▶ _Reading text_
From IB Learner Profile to Written Task
Most of us will probably subscribe to the values and traits of the IB Learner Profile. However, it may be a little difficult – not least if you are new to teaching the IB Diploma – to know how to embed the Learner Profile into everyday classroom practice. It’s not surprising. There is a huge amount to remember in simply teaching the Language and Literature course, and that brings with it a lot of responsibility.
However, it is actually not too challenging to bring the IB Learner Profile to the chalkface. International days, national costumes and cuisines, and poster displays are all good things, but the IB Learner Profile comes alive in the classroom, and has most relevance when entrenched in teaching and learning.
Here, we provide an example of how a short and very simple activity, devised with the Learner Profile in mind, was exploited by a student and led to the development of the following (see below) Written Task 1. The student never submitted the Written Task – she had a better one! Thus, in this instance, we haven’t provided a mark.

▶ _Data rows_
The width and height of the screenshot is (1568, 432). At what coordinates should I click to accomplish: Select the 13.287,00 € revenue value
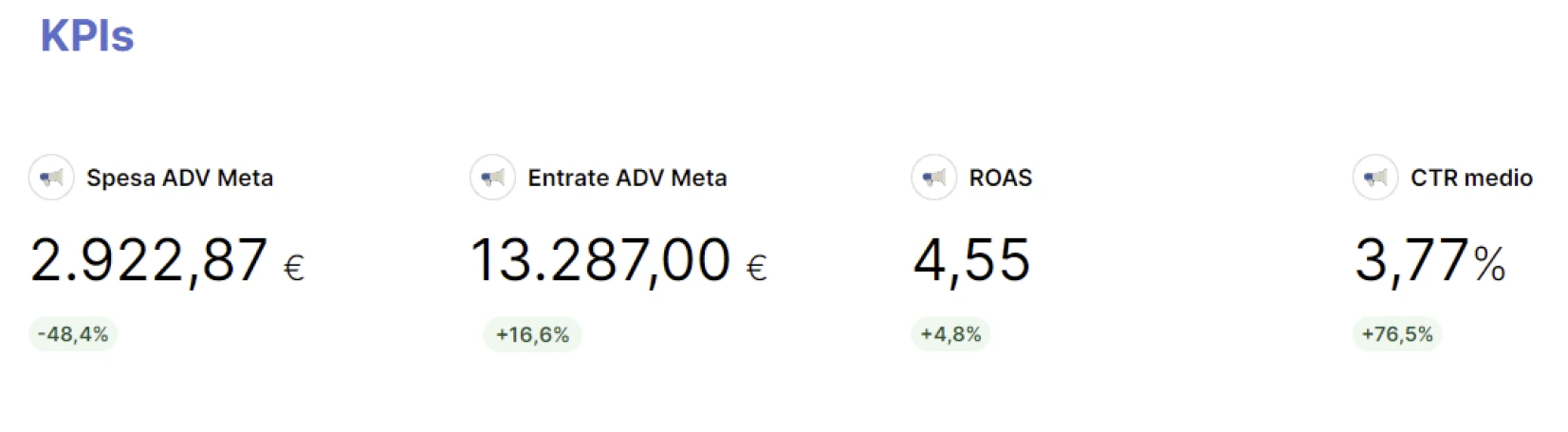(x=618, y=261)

---

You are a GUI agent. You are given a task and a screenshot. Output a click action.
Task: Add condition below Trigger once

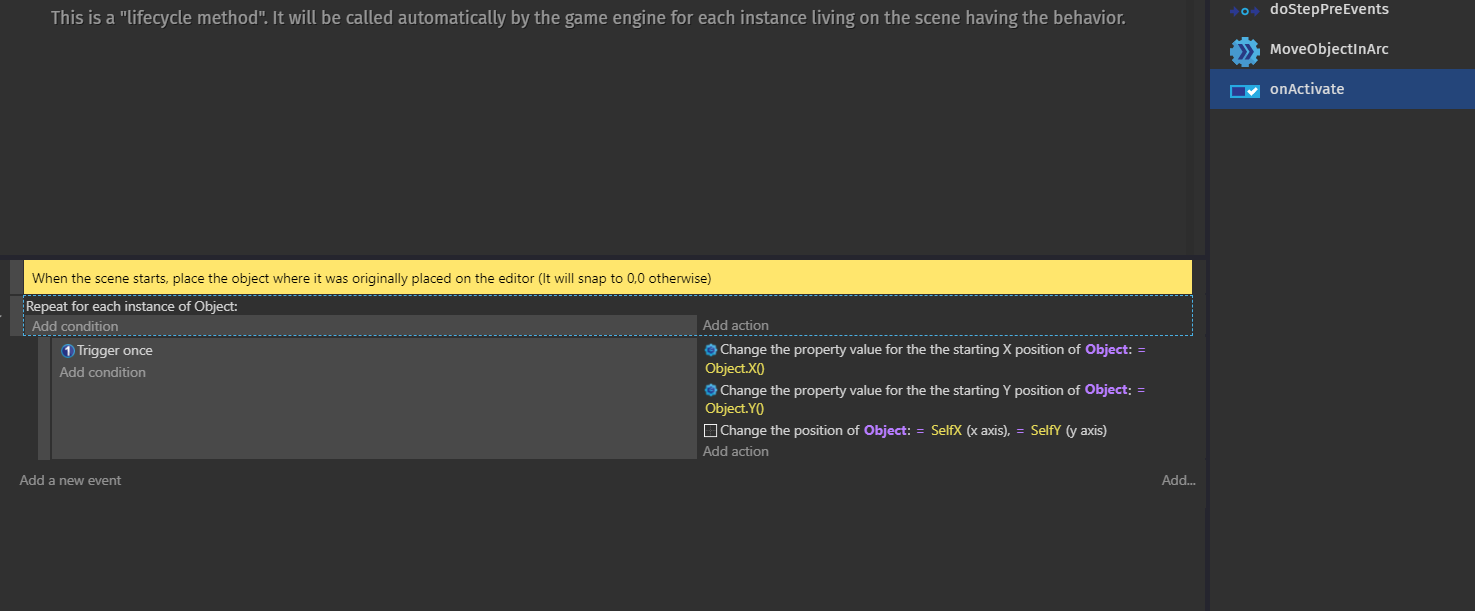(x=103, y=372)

▶ _List of tasks_
**a.** From the IB Learner Profile text, list the things that the sentence beginning "International days" calls "all good things," grouped as the sentence groups them.
**b.** According to the IB Learner Profile text, why is no mark given for the Written Task?
**c.** Translate this sentence from the IB Learner Profile text into Spanish: "The student never submitted the Written Task – she had a better one!"

▶ _Solution list_
**a.**
- International days
- National costumes and cuisines
- Poster displays

**b.** The student never submitted that Written Task because she had a better one.

**c.** La alumna nunca entregó la Tarea Escrita: ¡tenía una mejor!